In a nearby village, Sahu was calling on Rukhsana Khatoon, 22, who was in her second trimester. After weighing her and taking her blood pressure, Sahu talked with the young woman and her husband about foetal development. She explained to the couple that Khatoon should eat nutritious, high-protein foods such as eggs, milk and vegetables to help the baby grow.

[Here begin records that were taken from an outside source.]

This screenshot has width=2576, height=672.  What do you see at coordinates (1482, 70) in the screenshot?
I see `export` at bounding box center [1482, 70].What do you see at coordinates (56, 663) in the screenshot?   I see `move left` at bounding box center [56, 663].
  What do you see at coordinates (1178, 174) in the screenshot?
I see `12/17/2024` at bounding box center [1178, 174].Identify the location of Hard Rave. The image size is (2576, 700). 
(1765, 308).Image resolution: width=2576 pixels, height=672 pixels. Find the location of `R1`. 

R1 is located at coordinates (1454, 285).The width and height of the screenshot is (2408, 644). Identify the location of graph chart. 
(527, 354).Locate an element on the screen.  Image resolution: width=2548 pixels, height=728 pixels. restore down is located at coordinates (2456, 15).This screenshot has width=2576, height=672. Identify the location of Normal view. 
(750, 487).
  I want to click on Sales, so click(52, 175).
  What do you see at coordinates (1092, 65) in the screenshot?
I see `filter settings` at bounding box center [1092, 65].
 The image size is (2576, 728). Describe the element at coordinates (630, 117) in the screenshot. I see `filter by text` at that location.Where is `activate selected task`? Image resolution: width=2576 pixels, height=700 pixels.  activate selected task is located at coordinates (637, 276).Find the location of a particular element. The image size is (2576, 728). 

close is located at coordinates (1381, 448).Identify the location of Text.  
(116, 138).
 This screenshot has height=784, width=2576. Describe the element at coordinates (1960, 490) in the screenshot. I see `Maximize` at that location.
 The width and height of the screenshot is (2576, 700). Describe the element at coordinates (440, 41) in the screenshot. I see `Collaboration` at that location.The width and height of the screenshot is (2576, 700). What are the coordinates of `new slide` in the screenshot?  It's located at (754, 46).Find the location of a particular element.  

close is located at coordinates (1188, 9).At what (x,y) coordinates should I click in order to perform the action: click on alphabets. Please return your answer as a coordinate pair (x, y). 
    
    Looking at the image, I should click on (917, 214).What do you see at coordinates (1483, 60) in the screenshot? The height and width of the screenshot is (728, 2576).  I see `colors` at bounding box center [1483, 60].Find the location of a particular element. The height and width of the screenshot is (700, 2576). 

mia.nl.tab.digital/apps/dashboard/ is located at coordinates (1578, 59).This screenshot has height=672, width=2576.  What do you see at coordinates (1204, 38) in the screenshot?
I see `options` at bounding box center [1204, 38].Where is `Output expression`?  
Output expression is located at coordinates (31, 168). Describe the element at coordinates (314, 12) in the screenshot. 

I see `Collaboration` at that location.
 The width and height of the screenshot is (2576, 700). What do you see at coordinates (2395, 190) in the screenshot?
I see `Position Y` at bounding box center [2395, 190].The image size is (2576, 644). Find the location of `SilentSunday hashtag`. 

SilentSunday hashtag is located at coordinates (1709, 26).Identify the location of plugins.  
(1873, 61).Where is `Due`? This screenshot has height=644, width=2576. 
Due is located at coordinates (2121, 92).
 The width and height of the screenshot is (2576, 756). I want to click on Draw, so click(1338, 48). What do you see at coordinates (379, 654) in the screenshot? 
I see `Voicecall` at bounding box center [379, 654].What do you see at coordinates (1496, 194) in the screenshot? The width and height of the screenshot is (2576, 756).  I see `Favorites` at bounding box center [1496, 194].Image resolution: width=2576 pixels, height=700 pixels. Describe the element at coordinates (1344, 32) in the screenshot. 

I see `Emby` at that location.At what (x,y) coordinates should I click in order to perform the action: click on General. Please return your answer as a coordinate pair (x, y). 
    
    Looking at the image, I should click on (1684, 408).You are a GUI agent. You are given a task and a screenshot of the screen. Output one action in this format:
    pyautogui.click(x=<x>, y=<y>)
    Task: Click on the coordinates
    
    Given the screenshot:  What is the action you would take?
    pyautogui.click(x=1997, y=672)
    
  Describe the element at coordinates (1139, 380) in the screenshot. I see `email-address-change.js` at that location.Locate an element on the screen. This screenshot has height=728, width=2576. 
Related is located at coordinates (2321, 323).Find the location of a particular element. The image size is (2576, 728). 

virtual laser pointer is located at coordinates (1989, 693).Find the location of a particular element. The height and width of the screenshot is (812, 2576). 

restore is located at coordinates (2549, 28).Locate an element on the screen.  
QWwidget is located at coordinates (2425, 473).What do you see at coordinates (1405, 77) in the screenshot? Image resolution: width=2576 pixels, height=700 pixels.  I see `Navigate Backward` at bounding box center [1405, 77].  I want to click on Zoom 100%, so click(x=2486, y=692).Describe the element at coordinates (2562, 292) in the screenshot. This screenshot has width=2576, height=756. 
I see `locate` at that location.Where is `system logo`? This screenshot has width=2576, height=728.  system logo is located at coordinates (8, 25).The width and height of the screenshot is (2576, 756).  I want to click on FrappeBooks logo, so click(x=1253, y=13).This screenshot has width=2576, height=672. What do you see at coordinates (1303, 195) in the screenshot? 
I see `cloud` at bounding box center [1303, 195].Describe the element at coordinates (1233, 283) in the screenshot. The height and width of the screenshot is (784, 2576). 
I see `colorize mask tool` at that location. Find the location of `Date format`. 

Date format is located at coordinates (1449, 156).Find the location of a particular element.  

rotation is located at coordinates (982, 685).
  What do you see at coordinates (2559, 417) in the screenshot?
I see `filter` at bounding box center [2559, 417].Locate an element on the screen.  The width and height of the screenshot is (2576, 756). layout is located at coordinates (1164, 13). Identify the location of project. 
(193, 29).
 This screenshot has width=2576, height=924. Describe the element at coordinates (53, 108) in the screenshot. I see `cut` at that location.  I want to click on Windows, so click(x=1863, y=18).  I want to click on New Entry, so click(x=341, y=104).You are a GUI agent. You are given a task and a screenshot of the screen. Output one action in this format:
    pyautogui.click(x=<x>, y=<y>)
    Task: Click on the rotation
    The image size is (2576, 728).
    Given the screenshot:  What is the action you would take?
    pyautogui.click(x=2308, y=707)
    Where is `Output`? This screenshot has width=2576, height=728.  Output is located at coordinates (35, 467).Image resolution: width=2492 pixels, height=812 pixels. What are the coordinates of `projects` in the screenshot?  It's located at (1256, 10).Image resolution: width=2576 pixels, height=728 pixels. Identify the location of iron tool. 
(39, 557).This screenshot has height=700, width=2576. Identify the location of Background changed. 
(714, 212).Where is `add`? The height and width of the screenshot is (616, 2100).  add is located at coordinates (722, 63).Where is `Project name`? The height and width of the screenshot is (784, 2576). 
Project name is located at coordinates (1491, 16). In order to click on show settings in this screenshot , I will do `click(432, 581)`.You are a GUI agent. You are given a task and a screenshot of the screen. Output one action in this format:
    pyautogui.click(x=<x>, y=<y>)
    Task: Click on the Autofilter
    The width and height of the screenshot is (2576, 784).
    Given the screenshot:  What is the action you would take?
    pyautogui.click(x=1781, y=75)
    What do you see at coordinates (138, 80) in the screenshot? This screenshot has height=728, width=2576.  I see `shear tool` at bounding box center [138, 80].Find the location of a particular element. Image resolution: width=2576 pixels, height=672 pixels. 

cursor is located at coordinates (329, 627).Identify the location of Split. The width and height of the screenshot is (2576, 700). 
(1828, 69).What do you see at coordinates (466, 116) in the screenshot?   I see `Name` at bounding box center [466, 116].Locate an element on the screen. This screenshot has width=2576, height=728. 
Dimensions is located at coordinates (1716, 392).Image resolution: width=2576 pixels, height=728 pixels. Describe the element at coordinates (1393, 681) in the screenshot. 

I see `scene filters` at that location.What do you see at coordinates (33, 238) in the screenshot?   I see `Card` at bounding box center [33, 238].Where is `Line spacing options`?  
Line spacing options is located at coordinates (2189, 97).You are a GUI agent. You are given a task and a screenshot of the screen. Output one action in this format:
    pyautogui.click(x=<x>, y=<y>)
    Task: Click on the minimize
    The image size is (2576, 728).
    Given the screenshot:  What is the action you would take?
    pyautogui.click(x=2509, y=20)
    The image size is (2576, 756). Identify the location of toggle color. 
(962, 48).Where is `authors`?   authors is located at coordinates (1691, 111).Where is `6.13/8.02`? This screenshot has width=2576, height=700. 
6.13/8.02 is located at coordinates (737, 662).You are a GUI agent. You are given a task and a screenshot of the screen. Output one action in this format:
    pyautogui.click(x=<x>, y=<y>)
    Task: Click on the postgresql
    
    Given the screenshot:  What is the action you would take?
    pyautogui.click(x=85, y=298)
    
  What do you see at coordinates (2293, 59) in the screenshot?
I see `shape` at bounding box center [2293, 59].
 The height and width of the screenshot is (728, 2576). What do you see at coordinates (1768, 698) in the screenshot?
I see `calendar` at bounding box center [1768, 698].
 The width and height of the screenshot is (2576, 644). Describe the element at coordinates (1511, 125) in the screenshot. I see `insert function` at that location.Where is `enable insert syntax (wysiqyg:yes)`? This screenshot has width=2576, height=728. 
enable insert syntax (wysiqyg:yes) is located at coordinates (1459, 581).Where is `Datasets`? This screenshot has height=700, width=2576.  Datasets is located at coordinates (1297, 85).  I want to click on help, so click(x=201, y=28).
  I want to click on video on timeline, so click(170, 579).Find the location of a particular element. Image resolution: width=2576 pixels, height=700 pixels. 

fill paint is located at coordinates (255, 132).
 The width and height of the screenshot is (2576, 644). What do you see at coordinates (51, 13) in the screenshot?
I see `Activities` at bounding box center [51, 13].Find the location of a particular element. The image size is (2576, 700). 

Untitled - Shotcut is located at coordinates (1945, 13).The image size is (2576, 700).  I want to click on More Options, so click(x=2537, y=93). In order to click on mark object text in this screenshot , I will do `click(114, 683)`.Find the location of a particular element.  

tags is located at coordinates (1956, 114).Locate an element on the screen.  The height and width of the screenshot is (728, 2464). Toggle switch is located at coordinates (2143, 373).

On her next visit, she says, the talk will turn to postnatal care. Khatoon’s mother-in-law, Islamunisa, says the newborns in their family are traditionally given water and honey and goat’s milk for a few days before breastfeeding begins — villagers believe milk will not arrive until several days after the birth. They also throw the colostrum away in a ritual where it is cast on the ground as an offering to the earth.

“It’s a tradition,” says Islamunisa. “We don’t know why we do it.” But it is a tradition that Sahu will try to change rather than preserve.